(ТЕКСТ СТРАНИЦЫ)
Вечерами я боялся заходить в пустую комнату. И засыпал
на скамейке под рябиной, в саду райпотребсоюза.
Сонного, продрогшего, мама заносила меня домой,
вернувшись с работы. Потом я заболел.
Мать на руках отнесла меня в больницу. Нас было
шестеро ребятишек в палате. Здесь-то я впервые и услышал
это страшное слово — туберкулёз.
В одну из ночей мне не хватало воздуха… На дворе
мороз. Мать вытащила койку в коридор, накалила печку,
открыла окна и двери. Завод дал уголь.
Ребят в палате становилось всё меньше и меньше, и нянюшки
плакали, когда их выносили.
Из палаты вышел я один.
Около года я валялся дома. Мать, завернув меня в
одеяло, большого, нескладного, тащила на руках на поляну
перед станцией. А позже выводила, держа за руку, в лес
за железнодорожным полотном и, собрав кружку ягод, мы
ели их по одной, а мать рассказывала о Киеве и об отце…
Потом был День Победы!
Мы, ребятишки, торчали на станции днями, — а
взрослые приходили после работы. Когда кто-то выходил
на нашей станции, все кидались к нему, и мы в первую
очередь.

(ИСХОДНЫЕ ДАННЫЕ)

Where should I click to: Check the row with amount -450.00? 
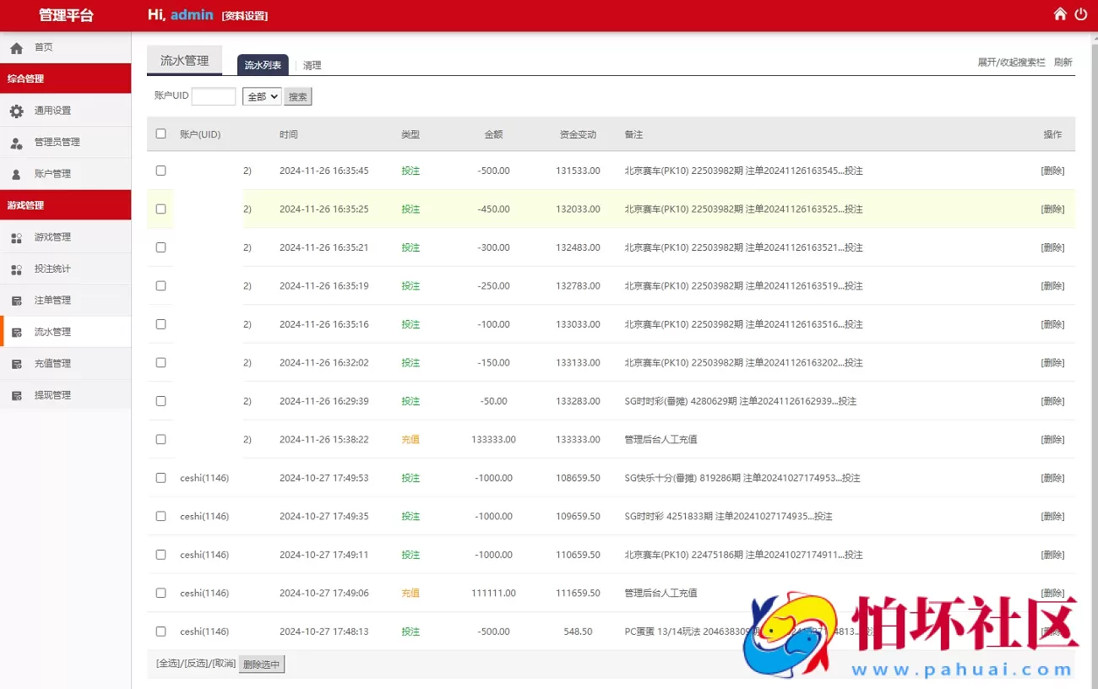[x=160, y=209]
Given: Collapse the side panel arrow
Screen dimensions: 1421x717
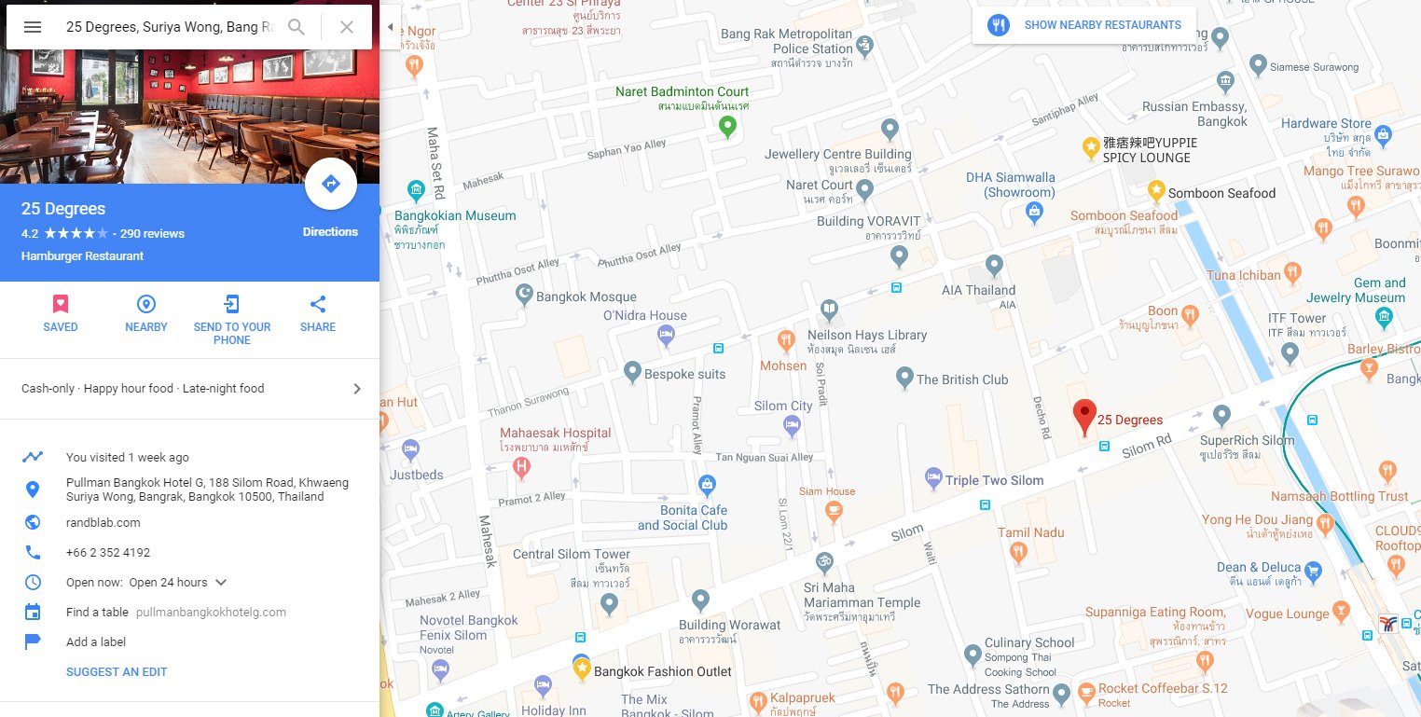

(ЗАДАНИЯ)
(1) Перескажите отрывок о детстве в двух предложениях.
(2) Выведите из отрывка о детстве участок от «В одну из ночей» до «был День Победы!» включительно.
(3) Продолжите отрывок о детстве, начав сразу после его последней фразы.

(ОТВЕТЫ)
(1) Рассказчик вспоминает, как заболел туберкулёзом и попал в больничную палату, из которой из шестерых ребят вышел он один, после чего около года мать носила его на руках на поляну, а позже водила в лес. Потом наступил День Победы, и дети целыми днями ждали на станции, бросаясь к каждому, кто на ней выходил.

(2)
В одну из ночей мне не хватало воздуха… На дворе
мороз. Мать вытащила койку в коридор, накалила печку,
открыла окна и двери. Завод дал уголь.
Ребят в палате становилось всё меньше и меньше, и нянюшки
плакали, когда их выносили.
Из палаты вышел я один.
Около года я валялся дома. Мать, завернув меня в
одеяло, большого, нескладного, тащила на руках на поляну
перед станцией. А позже выводила, держа за руку, в лес
за железнодорожным полотном и, собрав кружку ягод, мы
ели их по одной, а мать рассказывала о Киеве и об отце…
Потом был День Победы!

(3)
— Моего не видал?., там…
Он не уходил с вокзала, а обходя всех и поздоровавшись,
низко поклонившись старикам и поцеловав
родную землю, подходил к тем, кто стоял в чёрных
косынках поодаль.
Уже многие пришли домой. Вернулся и мой отец. Но я
всё ходил и ходил встречать с ребятишками и тёмными
косынками тех, кого ждали.
Людей на перроне становилось всё меньше и меньше,
и женщины, в чёрных косынках, согнувшись, взяв детей
за руки, переулками, в слезах шли домой…
Дорога катит по мне.
Война гонится за мной…
Сибирь. Станция. Кормиловка. Женщины в тёмных
косынках. В моём сердце. Навсегда.
Мы, обнявшись, сидим на чемодане воспоминаний.
Мама тихо плачет и смотрит на фотографию. На фотографии
стоит солдат, мой отец. Снег на ушанке, снег на
шинели.
Война. Зима 42-го года…
Тридцать лет спустя…
Зима. Метёт метель. Мы идём по кладбищу, медленно
прокладывая путь по сугробам, впереди — отец, а я за
ним…
“…Знаешь, если ты когда-нибудь не сможешь
отыскать дороги к родным могилам, стань спиной к
старым воротам и посмотри в небо, и ты увидишь
старую берёзу. Вот мы и пришли” — говорит он и кладёт
ладонь на заснеженный ствол…
…Теперь навсегда у берёзы.
Года идут. В эмиграции. Летят года. Я не радовал тебя
в детстве и огорчал в зрелости, и вот теперь я молюсь,
кричу в небо Америки: “Прости меня, отец…”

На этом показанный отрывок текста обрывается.